* One of the coolest, and simplest, things I learned from The French Laundry Cookbook was that Chef Keller rarely has a lid on a pan in his kitchen. On page 190, there are instructions for how to make a parchment paper lid, which allows for some evaporation/concentration of the braising liquid, but keeps the meat from becoming too caramelized. Simple, yet effective. If it is good enough for Keller, it is good enough for Food Night, so that's how we roll - parchment lids.
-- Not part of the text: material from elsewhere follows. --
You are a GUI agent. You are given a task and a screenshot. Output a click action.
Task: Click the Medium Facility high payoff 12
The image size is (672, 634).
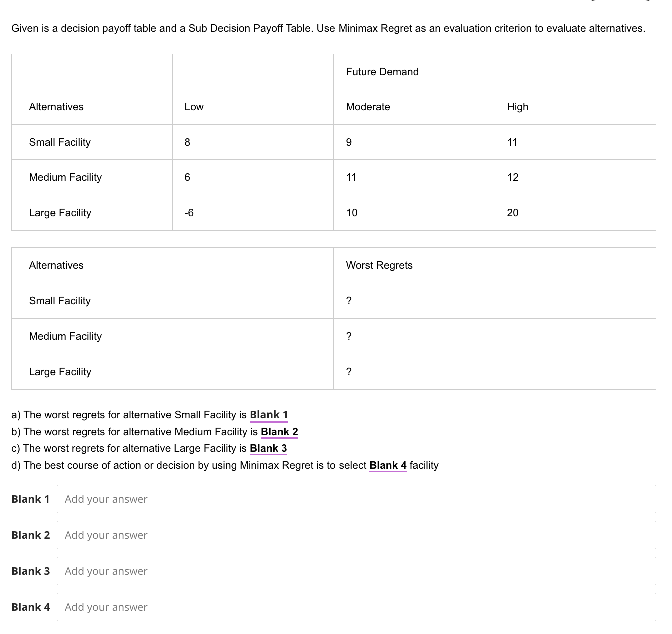point(513,177)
The potatoes were done ahead of time as well. Thursday I gently poached them in olive oil and garlic, and stored them in the oil and garlic and a couple dried chiles until Food Night. Then Saturday night, I tossed them in a cast iron pan to put a nice sear on them. This was a quality, and painfully simple, do ahead preparation that I'll definitely use again. In fact I can't believe I haven't done this before. Plus I like saying "confit" potatoes. Sounds so regal and impressive, when it's actually easy as falling off a log. Can you simmer olive oil in a pan? Of course you can - and therefore you can make these potatoes, the inspiration for which I got here. Confit'ing is gonna become more common in my kitchen, I can tell. I wish I had done the venison that way, actually.
So, while I put together the first three courses of the evening, the venison was back in a really low oven, in the braising sauce had since been buzzed up with an immersion blender. When it was time to "slice" the roast, a small wave of panic passed over me. After poking and prodding the roast a bit, I could tell this thing wasn't going to be quite as succulent and tender like a lot of other braise-friendly cuts of meat I had worked with before. When I finally did take a knife to it, it flaked apart. Kind of like pulled pork, only without the moisture provided by fat (which as we've discussed, was nowhere to be seen here). It was indeed fairly dry, yet still tender, if that makes any sense. It certainly did not slice, so I did the only thing I could think of; I tossed the now "pulled venison" with plenty of that delicious sauce. Have another glance at the finished product... (there is venison in there, trust me, it's just being a little bashful)...
Finally, I'm really excited to announce that I have managed to convince a VERY special guest to attend a future Food Night! This guest is truly a gifted chef, not just some yahoo with a house, a couple cookbooks, a knife and an internet connection like yours truly. No, when this mystery guest goes to work every day, he goes to a restaurant. A freaking amazing, unique and fabulous restaurant. HIS restaurant, actually. OK, I need to stop there or I'll give away the surprise or have a stroke, and both of those things would lessen my enjoyment of the next Food Night.
* Individual results may vary.
I guess what I mean to say is, we are just getting started here at Food Night. Glad you are along for the ride.